The input:
+++
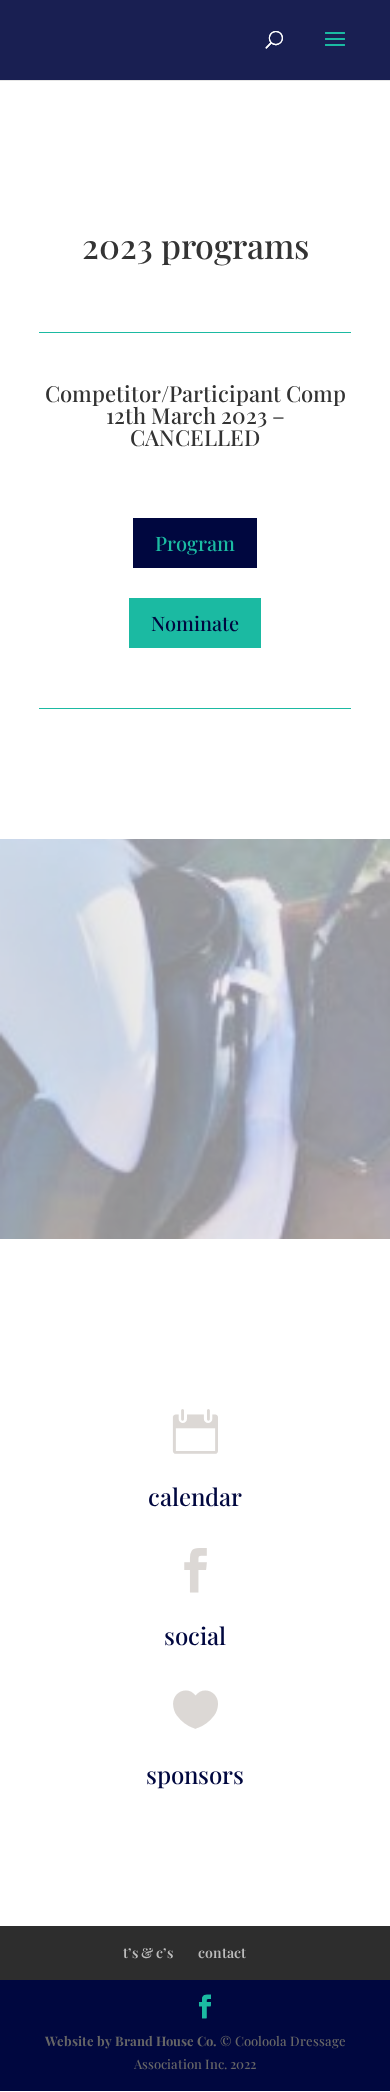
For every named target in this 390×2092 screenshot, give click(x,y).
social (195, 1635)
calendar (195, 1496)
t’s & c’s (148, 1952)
+++
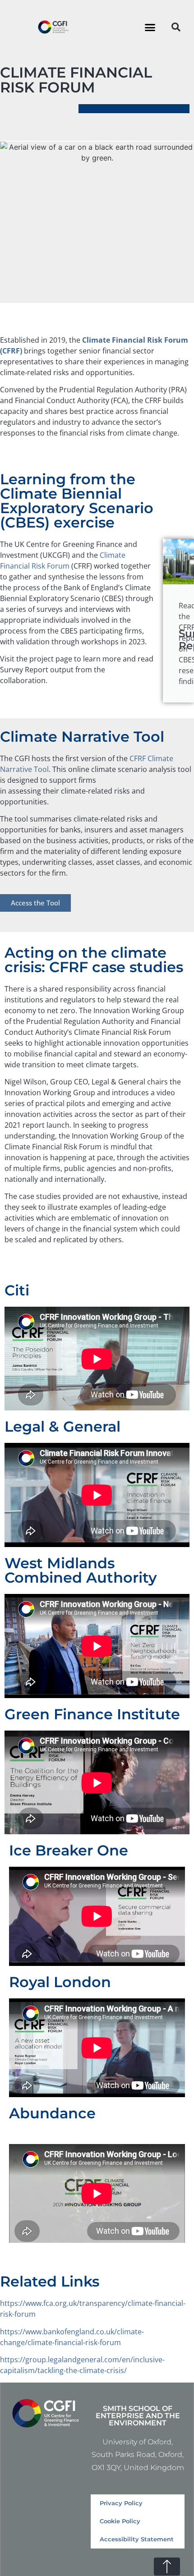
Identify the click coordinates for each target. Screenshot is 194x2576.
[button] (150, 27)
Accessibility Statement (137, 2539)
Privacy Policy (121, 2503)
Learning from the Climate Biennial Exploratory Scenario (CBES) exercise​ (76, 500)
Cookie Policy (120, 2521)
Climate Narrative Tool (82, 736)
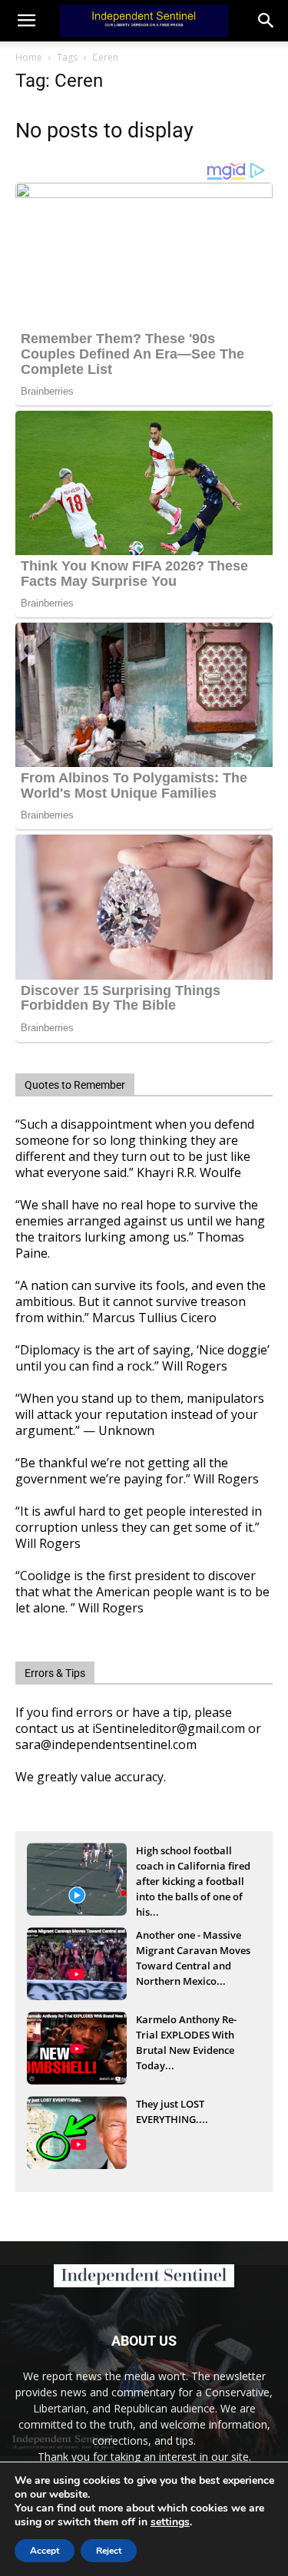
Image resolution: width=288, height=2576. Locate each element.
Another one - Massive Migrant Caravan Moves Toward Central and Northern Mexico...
+++
Exercise goal: Your answer must be everything above from the line with "Cookie Policy (120, 2521)" down to the line with "Another one - Massive", word for word, and no pictures.

Solved problem:
Cookie Policy (120, 2521)
Climate Narrative Tool (82, 736)
Image resolution: width=288, height=2576. Locate each element.
Another one - Massive Migrant Caravan Moves Toward Central and Northern Mexico...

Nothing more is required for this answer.